>> Begin

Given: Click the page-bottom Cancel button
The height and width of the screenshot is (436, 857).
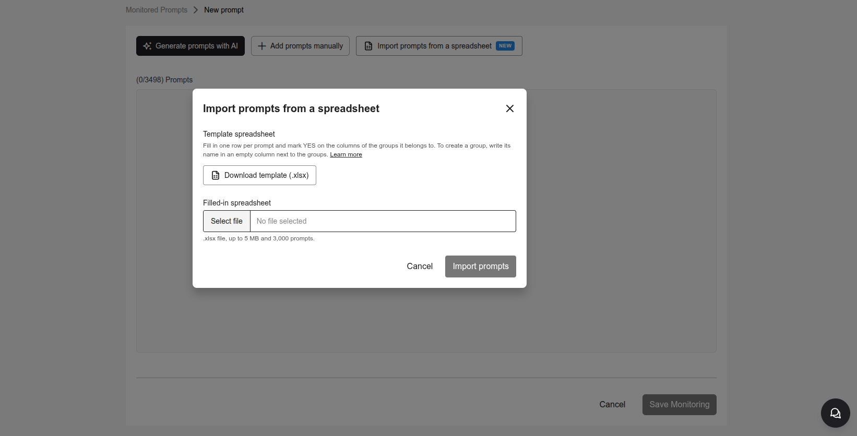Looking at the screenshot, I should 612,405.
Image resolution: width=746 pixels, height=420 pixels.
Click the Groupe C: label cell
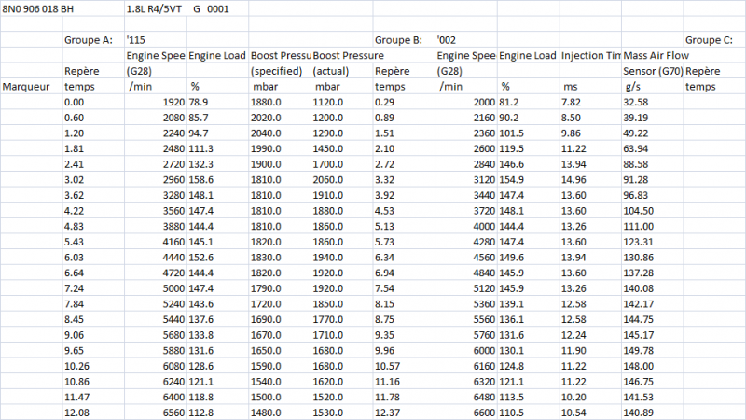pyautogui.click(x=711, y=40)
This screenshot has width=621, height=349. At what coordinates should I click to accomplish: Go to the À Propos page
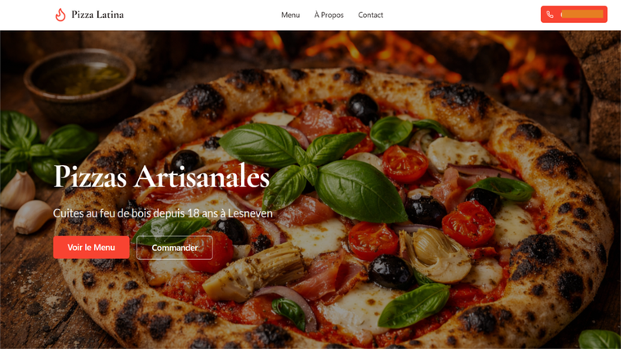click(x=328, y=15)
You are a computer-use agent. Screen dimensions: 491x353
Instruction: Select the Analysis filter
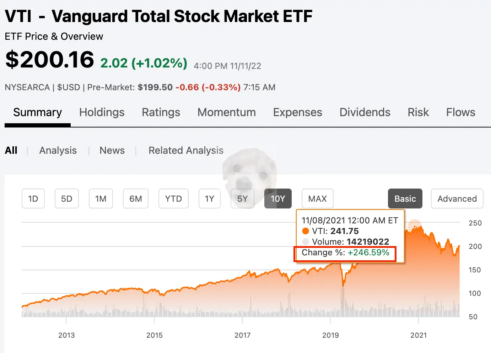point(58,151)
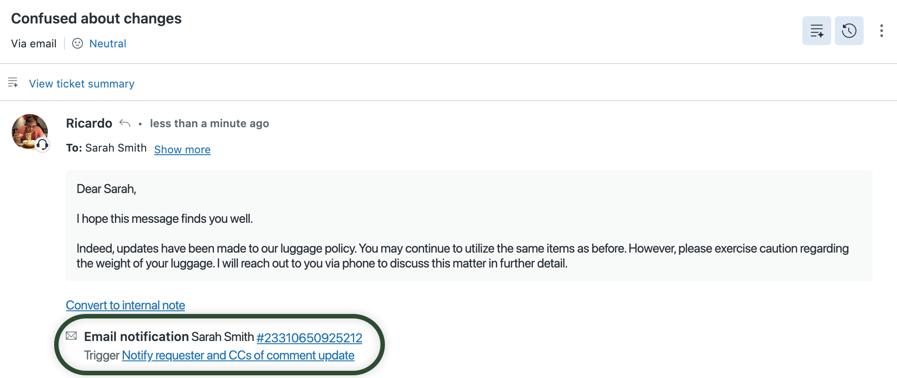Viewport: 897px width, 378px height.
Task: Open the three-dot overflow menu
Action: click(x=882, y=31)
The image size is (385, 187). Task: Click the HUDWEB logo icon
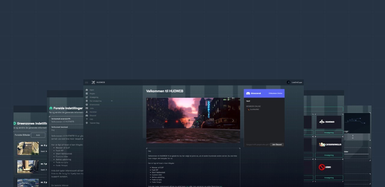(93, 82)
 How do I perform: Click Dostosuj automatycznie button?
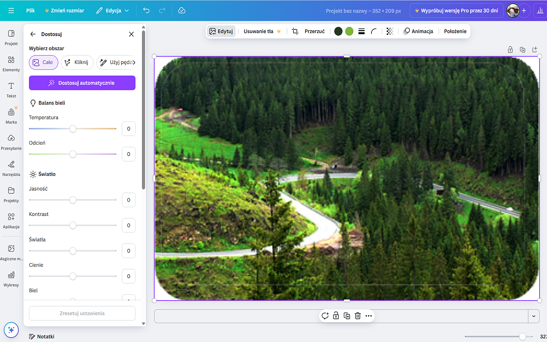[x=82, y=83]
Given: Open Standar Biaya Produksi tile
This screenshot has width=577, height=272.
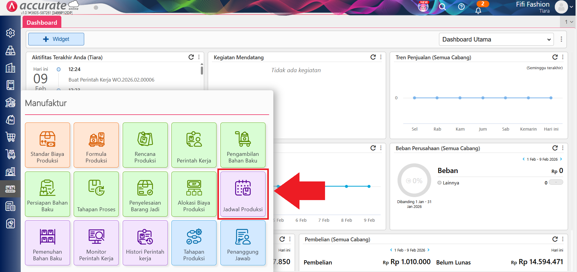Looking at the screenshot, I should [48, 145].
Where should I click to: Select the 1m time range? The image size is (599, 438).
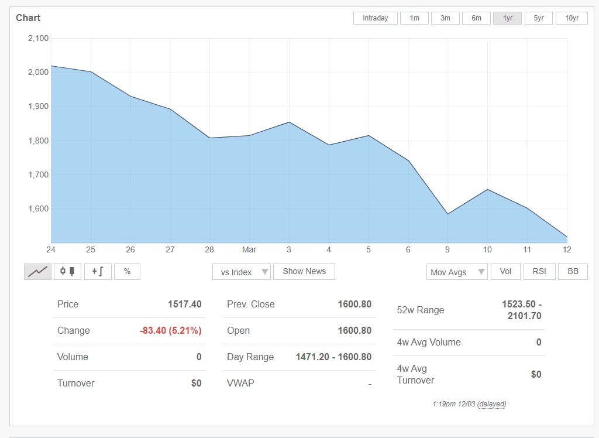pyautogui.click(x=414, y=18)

>> End
>> Begin

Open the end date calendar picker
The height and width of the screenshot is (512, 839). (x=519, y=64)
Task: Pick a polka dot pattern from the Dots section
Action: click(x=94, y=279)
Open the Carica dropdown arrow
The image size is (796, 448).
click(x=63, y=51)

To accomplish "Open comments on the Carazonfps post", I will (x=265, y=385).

>> End

=== AIM ===
Copy out word for word the items above, starting at the line with "Given: Click the page-bottom Cancel button" and ending at the line with "pyautogui.click(x=711, y=40)". Leave out the pictures.

=== TASK RESPONSE ===
Given: Click the page-bottom Cancel button
The height and width of the screenshot is (436, 857).
Looking at the screenshot, I should 612,405.
Image resolution: width=746 pixels, height=420 pixels.
Click the Groupe C: label cell
pyautogui.click(x=711, y=40)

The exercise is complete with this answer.